▶ [Passage shown]:
--------------------

In my previous post, I suggested that Ephesians 1:3-4:16 forms a historia salutis section of the book, where Paul reviews the history of salvation climaxing with the new covenant, and the formation and structuring of God’s new-covenant people, the church.
We commonly read Ephesians 2:1-10 as ordo salutis, the work of salvation in the life of an individual believer. But this outline suggests that we should consider reading it first as historia salutis, Jesus’s once and for all historical accomplishment of our salvation. It is clear that the passages immediately preceding and following (Eph. 1:15-23, 2:11ff) refer to Jesus’s work on the cross, so reading the passage in those terms is actually quite natural. This requires that we read “you” as referring to the Gentile world, but this is consistent with the rest of the chapter.
Certainly God works resurrection in the lives of individual believers in a small image of the pattern of his great resurrection work in history. It is precisely because of Jesus’s death and resurrection that the Spirit is at work giving life to us here and now, so we have ample warrant to make a secondary application of this passage to our personal histories. If Jesus had not died for us, then what is described here would have been true of us — rebellion, death and wrath! But we should be careful in how we state the application: first of all since we want to grasp the fullest extent of what Paul is exulting in here, and second, because the details will be more or less true of the actual histories of individual believers. Even though this may have been overwhelmingly true of those who were converted in Ephesus, it cannot have been entirely the case even for the original audience: for example, 2:2 would not apply to the covenant children addressed in 6:1-3.
Praise God for the “immeasurable riches of his grace in kindness toward us in Christ Jesus!”
My pastors have been preaching through Ephesians lately. As we’ve been working through the book, it occurred to me that the structure of Ephesians may roughly follow the covenantal structure of the book of Deuteronomy. Consider this pairing of sections:
- Introduction of God, speaker — Deut 1:1-5, Eph 1:1-2
- Historia salutis, formation of covenant people, preliminary charge — Deut 1:6-4:49, Eph 1:3-4:16
- Ethics — Deut 5-26, Eph 4:17-6:9
- Final charges — Deut 27-30, Eph 6:10-20
- Further plans for conquest-ministry — Deut 31-34, Eph 6:21-23
The sections of Deuteronomy listed here are those suggested by Ray Sutton in his book, That You May Prosper. Sutton names these sections, or aspects of the covenant, transcendence, hierarchy, ethics, sanctions (others call this “oath”) and inheritance (others call this “succession”). I’m not sure we can frame Ephesians in these specific terms (notably sanctions) although Sutton does suggest that all of the epistles follow this model (p. 246).

--------------------

▶ [Data to examine]:
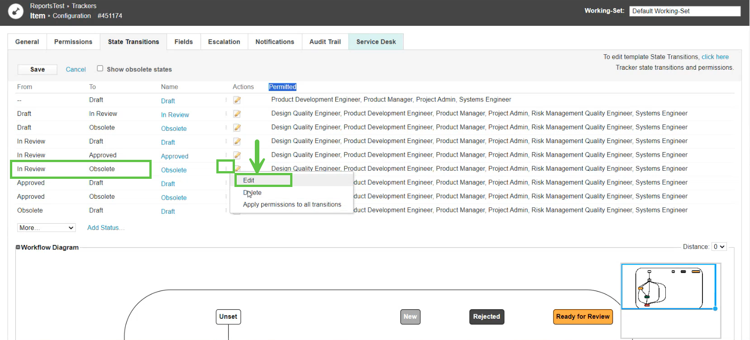Screen dimensions: 750x340
Task: Click edit pencil icon for initial Draft transition
Action: point(237,100)
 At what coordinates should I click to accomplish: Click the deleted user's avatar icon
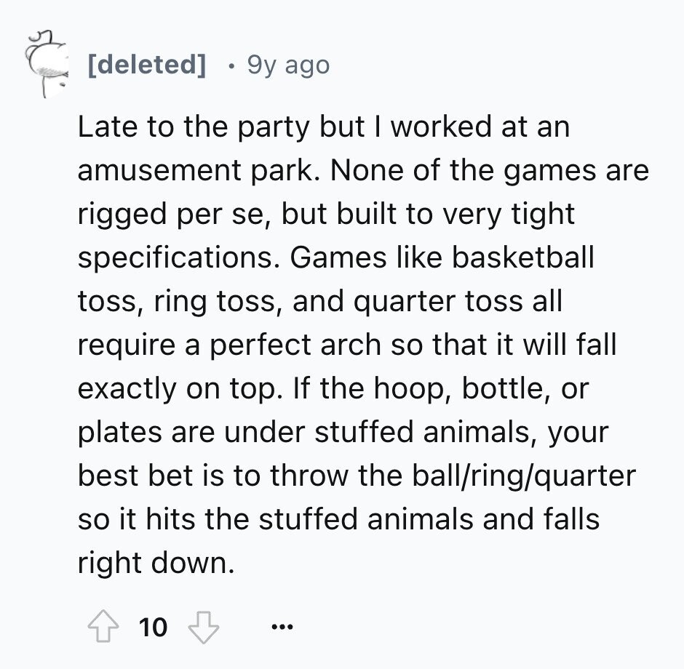(x=42, y=62)
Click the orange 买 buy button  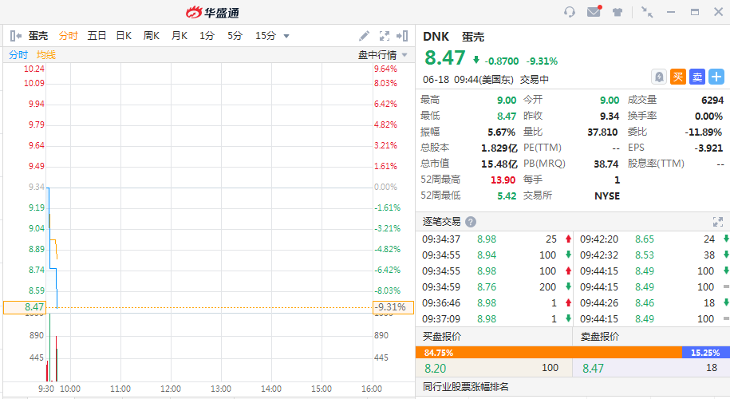pyautogui.click(x=678, y=77)
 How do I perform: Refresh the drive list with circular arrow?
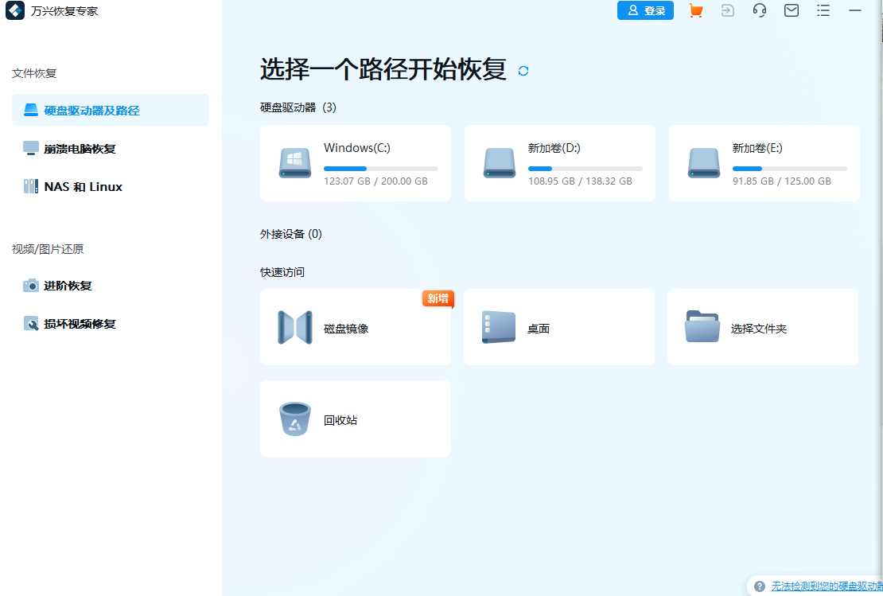(523, 71)
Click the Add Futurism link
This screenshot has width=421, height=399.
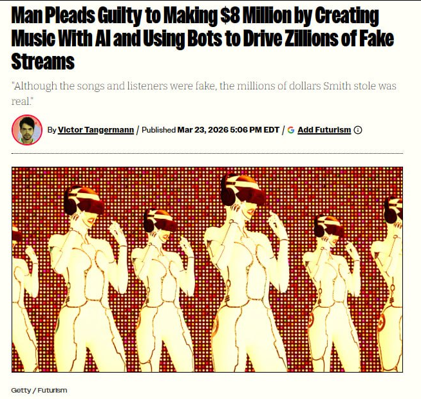324,130
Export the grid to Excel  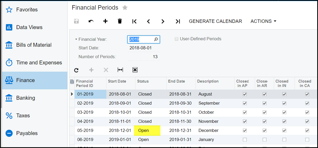[135, 70]
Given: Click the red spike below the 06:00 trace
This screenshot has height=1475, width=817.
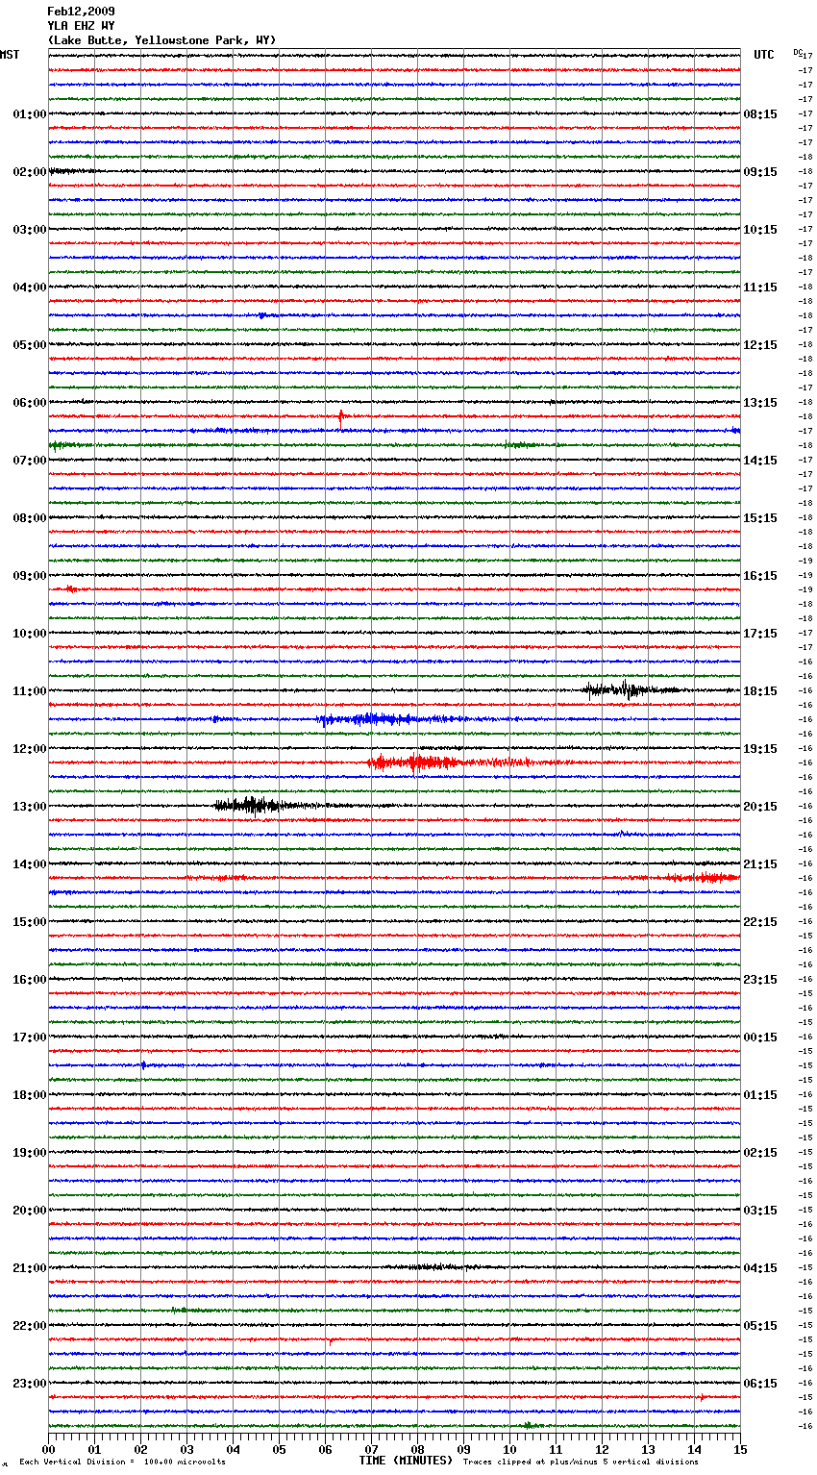Looking at the screenshot, I should click(x=340, y=417).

--------------------

In the passage on Ephesians, whose suggested sections of Deuteronomy does the writer use, and in what book? The listing has no connection to the passage on Ephesians.

Ray Sutton's, in his book That You May Prosper.